Perhaps some review companies and software companies are interested in these ideas and are ready to put them into action in a machine learning context? If so, please contact me as I have several more ideas on how to do that.

7 Responses to Robots With A Story To Tell

  1. rightspeech says:

    As a professional storyteller for over 20 years, and having written a great deal on the interpretative nature of our personal narratives, the notion of using stories to both interpret a common set of facts (and arrive at very different conclusions) and using narrative structures to filter through data and information to give it a particular interpretation is quite familiar. Fundamentally, all experience is ultimately an interpretative affair. Have you ever gathered with siblings and reminisced about an event in your childhood to discover that your stories about that event are quite distinct and often contradictory. It all has to do with point of view (a core concept in the development of any story) and the issue of significance which lends weight to how we see the behavior of others. A strict father could be interpreted by one child as oppressive and stultifying whereas another sibling might see the same behaviors as a sign of his love, and providing just what he or she needed as a child. Same environment, but very different consequences for how these two siblings live their lives and the stories they tell about their past, and no doubt their present.

    While documents carry a certain weight that we often ascribe to be the “facts” of a case, they too were constructed based on the points of view of those involved, and may or may not be significant based on those perspectives. Something that may be viewed as an inconsequential matter by one party could be seen by someone on an opposing side of a case as a decisive “fact” that substantiates their claim.

    When moving into the realm of story as a means of interpreting and representing our case before a court of law, as well as a method for searching through reams of information for support of our view of things, we must understand why story as a means of communication is so intertwined with the way we as humans make meaning in our lives.
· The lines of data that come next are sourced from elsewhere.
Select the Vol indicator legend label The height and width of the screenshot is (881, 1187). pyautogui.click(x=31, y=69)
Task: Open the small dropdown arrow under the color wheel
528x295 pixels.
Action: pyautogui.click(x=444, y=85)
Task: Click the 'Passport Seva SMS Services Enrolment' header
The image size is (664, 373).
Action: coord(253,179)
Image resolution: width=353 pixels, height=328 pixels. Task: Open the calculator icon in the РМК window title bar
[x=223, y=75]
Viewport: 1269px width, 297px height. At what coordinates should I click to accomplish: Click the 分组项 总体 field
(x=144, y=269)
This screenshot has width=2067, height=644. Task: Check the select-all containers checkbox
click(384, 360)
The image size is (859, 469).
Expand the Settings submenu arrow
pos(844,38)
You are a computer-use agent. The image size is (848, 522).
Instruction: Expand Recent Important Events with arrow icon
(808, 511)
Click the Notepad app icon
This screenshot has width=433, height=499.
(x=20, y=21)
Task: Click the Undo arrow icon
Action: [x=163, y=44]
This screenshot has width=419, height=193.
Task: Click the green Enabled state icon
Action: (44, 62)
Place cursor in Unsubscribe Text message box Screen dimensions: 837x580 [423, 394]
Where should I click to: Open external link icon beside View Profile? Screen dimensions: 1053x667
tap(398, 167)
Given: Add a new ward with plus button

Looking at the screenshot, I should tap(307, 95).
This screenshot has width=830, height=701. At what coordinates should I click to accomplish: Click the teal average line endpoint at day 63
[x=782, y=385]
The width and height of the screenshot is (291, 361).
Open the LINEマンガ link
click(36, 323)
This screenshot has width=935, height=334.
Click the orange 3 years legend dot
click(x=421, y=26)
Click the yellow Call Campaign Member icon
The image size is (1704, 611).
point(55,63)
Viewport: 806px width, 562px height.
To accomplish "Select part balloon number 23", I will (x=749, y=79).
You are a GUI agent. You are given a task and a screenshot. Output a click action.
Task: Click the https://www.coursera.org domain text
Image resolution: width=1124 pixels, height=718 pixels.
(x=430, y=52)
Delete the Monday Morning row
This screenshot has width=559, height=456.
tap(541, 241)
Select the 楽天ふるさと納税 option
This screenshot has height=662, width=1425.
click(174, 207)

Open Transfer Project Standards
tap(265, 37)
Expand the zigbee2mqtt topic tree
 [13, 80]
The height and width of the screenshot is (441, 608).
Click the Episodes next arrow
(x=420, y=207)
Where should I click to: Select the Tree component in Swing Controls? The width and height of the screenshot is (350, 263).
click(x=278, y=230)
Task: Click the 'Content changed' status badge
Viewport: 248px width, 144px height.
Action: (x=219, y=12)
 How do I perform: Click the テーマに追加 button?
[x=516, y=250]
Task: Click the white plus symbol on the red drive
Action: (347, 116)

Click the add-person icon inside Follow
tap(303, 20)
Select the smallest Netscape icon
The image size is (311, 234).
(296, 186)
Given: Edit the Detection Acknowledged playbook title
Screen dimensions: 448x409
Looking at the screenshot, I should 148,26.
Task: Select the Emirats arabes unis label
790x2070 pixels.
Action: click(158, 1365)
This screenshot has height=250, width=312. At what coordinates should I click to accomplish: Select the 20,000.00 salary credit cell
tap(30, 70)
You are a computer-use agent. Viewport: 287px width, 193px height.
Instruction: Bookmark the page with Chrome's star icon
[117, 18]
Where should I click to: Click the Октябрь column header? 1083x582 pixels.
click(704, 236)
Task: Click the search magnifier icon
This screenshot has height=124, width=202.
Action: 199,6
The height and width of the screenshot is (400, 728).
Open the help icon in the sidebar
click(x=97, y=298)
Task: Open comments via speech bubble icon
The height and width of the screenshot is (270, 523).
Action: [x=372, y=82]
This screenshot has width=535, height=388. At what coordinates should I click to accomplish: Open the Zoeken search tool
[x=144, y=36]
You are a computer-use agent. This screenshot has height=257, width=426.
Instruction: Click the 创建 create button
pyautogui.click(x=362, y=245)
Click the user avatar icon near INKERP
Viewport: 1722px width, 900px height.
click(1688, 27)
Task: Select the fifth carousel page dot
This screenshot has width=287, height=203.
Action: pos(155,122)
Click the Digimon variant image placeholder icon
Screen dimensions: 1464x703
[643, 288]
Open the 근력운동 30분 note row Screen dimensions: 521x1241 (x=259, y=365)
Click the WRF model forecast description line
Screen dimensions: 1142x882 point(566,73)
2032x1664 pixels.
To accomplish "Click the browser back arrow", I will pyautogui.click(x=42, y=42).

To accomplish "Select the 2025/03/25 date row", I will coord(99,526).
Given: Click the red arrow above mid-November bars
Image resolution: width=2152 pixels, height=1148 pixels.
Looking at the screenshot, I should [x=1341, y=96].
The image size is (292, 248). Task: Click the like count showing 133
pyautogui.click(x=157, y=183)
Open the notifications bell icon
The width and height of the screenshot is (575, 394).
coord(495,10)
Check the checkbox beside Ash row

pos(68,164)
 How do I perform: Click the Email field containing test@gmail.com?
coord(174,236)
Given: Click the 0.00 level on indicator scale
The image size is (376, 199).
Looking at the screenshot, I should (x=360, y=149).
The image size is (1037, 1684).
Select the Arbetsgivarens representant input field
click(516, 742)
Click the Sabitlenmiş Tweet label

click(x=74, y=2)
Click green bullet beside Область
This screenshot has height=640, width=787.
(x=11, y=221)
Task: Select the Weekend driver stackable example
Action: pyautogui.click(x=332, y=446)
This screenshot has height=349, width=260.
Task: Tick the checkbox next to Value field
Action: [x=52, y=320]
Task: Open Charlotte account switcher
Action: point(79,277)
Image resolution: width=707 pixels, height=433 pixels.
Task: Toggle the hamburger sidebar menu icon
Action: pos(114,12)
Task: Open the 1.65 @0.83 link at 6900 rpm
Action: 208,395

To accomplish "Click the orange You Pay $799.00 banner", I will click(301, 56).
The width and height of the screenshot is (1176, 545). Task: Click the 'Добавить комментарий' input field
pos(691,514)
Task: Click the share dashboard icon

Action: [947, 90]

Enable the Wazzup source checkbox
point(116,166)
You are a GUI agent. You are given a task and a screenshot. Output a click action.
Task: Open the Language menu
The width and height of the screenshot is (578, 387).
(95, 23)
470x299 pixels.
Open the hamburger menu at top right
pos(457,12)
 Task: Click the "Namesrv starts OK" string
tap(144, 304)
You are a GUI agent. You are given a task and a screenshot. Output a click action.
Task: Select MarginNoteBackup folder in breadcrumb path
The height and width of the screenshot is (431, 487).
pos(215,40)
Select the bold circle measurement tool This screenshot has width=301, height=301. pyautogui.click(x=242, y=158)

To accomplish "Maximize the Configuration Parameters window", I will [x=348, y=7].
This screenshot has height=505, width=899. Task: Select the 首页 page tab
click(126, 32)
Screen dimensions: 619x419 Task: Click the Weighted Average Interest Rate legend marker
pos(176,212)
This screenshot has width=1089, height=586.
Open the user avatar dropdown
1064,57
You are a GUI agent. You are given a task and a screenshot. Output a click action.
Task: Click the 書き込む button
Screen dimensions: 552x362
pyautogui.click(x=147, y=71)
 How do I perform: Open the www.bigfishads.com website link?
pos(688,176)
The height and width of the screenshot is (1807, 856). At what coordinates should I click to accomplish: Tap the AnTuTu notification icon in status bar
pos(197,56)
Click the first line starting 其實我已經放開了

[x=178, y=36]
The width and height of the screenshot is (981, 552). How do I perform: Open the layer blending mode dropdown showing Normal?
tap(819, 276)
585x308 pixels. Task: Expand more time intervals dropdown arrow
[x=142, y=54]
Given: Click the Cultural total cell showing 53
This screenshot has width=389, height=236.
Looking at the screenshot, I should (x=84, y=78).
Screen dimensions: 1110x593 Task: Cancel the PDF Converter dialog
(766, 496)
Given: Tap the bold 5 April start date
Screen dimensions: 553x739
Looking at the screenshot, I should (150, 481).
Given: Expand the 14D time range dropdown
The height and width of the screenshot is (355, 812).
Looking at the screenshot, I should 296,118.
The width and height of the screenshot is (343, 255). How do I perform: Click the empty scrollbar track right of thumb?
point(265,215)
There is substantive cognitive and neurological research being done that demonstrates the power of stories. It turns out our brains are wired for them as a way of processing information. Cognitive psychologists call this “narrative schema.” It turns our our brains are always scanning for stories–just as the robots rapidly scan through the mounds of data presented to them. And we’re “subconsciously” looking for information presented in this order:

    1 Introduction of setting and characters
    2 Explanation of state of affairs
    3 Initial event
    4 Emotional response/statement of goal by protagonist
    5 Complicating action
    6 Outcome
    7 Reactions to outcome

    When info does not fit this template, our minds tend wander and turn off, When the info does follow this path, we pay attention in a very different way. (Attorneys may be the exception in the human race, having trained their minds to move through mounds of data analyzing and looking for tidbits that support a thesis, but I would suggest that even you are looking for a pattern to things to help you make sense of it all, and to tell a story that supports your client’s interests.)

    Could we teach machines to search through documents for information that is organized in the above pattern, or better yet, organizes the data to fit this pattern–most probably yes. My guess is that the team who can do so, and do it simply (less is often more!) so that a judge or a jury can say, “that makes sense and feels like the more cogent interpretation for what happened,” the more success you will have.

  2. craigball says:

    Hi Ralph:

    Much of my work tends to involve IP theft cases, usually in the classic/cliched scenario of an employee alleged to have absconded with proprietary data. Particularly in the initial stages of these cases, the most important evidence tends *not* to be subsumed in “documents” per se (although e-mail and messaging may be crucial in establishing the culpability of a new employer or the involvement of confederates). Often, the most revealing evidence exists only as data or metadata, not within common productivity formats.

    Accordingly, I wonder whether the training set will be effectively established by pursuing the story line, ‘What documents do the plaintiffs have? Let’s make these our initial training set.’

  3. […] last blog, Robots With A Story To Tell, illustrated the use of narrative to improve legal search and review. This blog goes a bit further […]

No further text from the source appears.